BACKGROUND & AIMS: :DNA damage-induced SOS response elicits the induction of cell-division suppressor as well as DNA repair genes. In Gram-positive bacteria, cell-division suppressor genes, so far characterized from Bacillus subtilis (yneA) and Mycobacterium tuberculosis (rv2719c), share limited homology, but are both located in the vicinity of lexA on their respective genomes. Using this proximity to lexA, Corynebacterium glutamicum R divS (cgR1759) was identified as an SOS-inducible cell-division suppressor in this study. The amino acid sequence of DivS showed no homology to that of YneA and Rv2719c. divS expression was markedly induced by DNA-damaging mitomycin C treatment in wild-type cells, but not in its DeltarecA mutant cells, which are unable to induce the SOS response. Wild-type C. glutamicum R cells exposed to DNA-damaging mitomycin C exhibited elongated morphology that, using green fluorescent protein-FtsZ fusion protein, was attributed to defects in FtsZ ring assembly. Cells defective in FtsZ ring assembly were subsequently incapable of septum wall synthesis. In the presence of mitomycin C, divS mutant cells did not exhibit this elongated morphology, whereas cells overexpressing divS were elongated and abnormally branched.

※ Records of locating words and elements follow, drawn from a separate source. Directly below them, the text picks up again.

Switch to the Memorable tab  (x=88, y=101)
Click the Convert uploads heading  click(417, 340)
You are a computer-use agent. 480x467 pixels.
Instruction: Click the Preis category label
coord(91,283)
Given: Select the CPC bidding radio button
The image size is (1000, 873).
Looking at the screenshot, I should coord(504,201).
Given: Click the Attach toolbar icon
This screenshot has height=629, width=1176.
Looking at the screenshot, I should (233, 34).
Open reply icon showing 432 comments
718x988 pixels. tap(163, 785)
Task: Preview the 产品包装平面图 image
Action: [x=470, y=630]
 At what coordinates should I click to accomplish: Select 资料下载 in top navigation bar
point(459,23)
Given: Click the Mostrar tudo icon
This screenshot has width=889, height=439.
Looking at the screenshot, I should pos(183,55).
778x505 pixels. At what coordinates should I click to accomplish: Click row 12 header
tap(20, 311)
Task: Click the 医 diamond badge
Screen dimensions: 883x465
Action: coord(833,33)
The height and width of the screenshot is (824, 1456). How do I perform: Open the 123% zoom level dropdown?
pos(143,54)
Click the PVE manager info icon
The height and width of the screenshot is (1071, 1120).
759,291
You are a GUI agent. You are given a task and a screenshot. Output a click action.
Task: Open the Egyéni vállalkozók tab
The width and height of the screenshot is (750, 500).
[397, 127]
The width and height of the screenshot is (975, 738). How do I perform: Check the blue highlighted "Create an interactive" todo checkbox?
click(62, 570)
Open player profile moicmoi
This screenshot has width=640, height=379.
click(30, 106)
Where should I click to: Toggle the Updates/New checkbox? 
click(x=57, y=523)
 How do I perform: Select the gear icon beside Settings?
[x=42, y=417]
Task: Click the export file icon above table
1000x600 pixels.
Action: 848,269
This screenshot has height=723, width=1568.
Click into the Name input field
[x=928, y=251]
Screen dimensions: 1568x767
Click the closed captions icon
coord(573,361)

背景与目标： DNA损伤诱导的SOS反应引发细胞分裂抑制因子以及DNA修复基因的诱导。在革兰氏阳性细菌中，到目前为止，以枯草芽孢杆菌（yneA）和结核分枝杆菌（rv2719c）为特征的细胞分裂抑制基因具有有限的同源性，但都位于各自基因组的lexA附近。使用这种接近lexA的方法，谷氨酸棒杆菌R divS（cgR1759）被确定为SOS诱导的细胞分裂抑制剂。 DivS的氨基酸序列与YneA和Rv2719c没有同源性。 DNA破坏性丝裂霉素C处理可在野生型细胞中显着诱导divS表达，而在不能诱导SOS应答的DeltarecA突变细胞中则不会。暴露于破坏DNA的丝裂霉素C的野生型谷氨酸棒状杆菌R细胞表现出细长的形态，该形态使用绿色荧光蛋白-FtsZ融合蛋白归因于FtsZ环装配中的缺陷。 FtsZ环组件中有缺陷的细胞随后无法进行隔壁合成。在存在丝裂霉素C的情况下，divS突变细胞没有表现出这种拉长的形态，而过表达divS的细胞则拉长且异常分支。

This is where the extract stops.